Home

levand edited this page Sep 13, 2010 · 2 revisions
Clone this wiki locally

Welcome to the tubes wiki!

This is all about Inputters, Transforms and Outputters

Project Description

(This is a starting point for a project description by Keith):

The Clojure Pipes Project is similar to Yahoo Pipes, except that:

  1. All software can be self-hosted, enabling the protection and privacy of proprietary data.
  2. Components are written in the Clojure language.

Components

A number of useful components will be shipped standard with the product, but special purpose components can be created by users in a reasonably simple way. It should also be possible for users to easily share their custom components.

Components are either inputters, transformers, or outputters. An inputter is defined as the source component of data in a given pipeline; an outputter is defined as the destination component in a given pipeline; and a transformer is anything that is not an inputter or an outputter.

Any component that is not an outputter will provide a source of data in some internal format, probably a Clojure lazy sequence of map objects.

Where possible and practical, components will wrap existing open source high quality Java libraries, rather than reinventing the wheel. On the other hand, there may be cases where a Clojure solution would be superior enough to warrant the additional work of a rewrite.
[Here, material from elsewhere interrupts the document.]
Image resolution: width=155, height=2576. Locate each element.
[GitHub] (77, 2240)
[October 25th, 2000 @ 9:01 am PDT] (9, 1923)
In general, software should be written in Clojure wherever possible, and Java in other cases. Only in exceptionally compelling cases should software be written in other languages such as JRuby.

A component’s implementation will probably be a function. Inputters and transformers will probably return a lazy sequence. Transformers and outputters will probably read from the lazy sequence provided by the previous component in the chain.

Data Flow

Data is processed record by record. Many transformers and outputters will operate on a single record without needing the context of the others; others will require access to a subset or the entire set of records at once (e.g. a sorter component).

Records will be hashes, at least conceptually but possibly also in implementation.

Records will travel in only one direction, from the inputter towards the outputter.

Product Focus

Our focus is the 80% of use cases requiring simpler processing, rather than supporting complex data flows that would be better supported by existing open source and commercial products. The target user is someone who wants to quickly deliver custom mashups, rather than do heavy processing of large amounts of back-end data.

In addition to the correct handling of those 80%, our goal is to encourage widespread adoption by providing a framework that is easy to use.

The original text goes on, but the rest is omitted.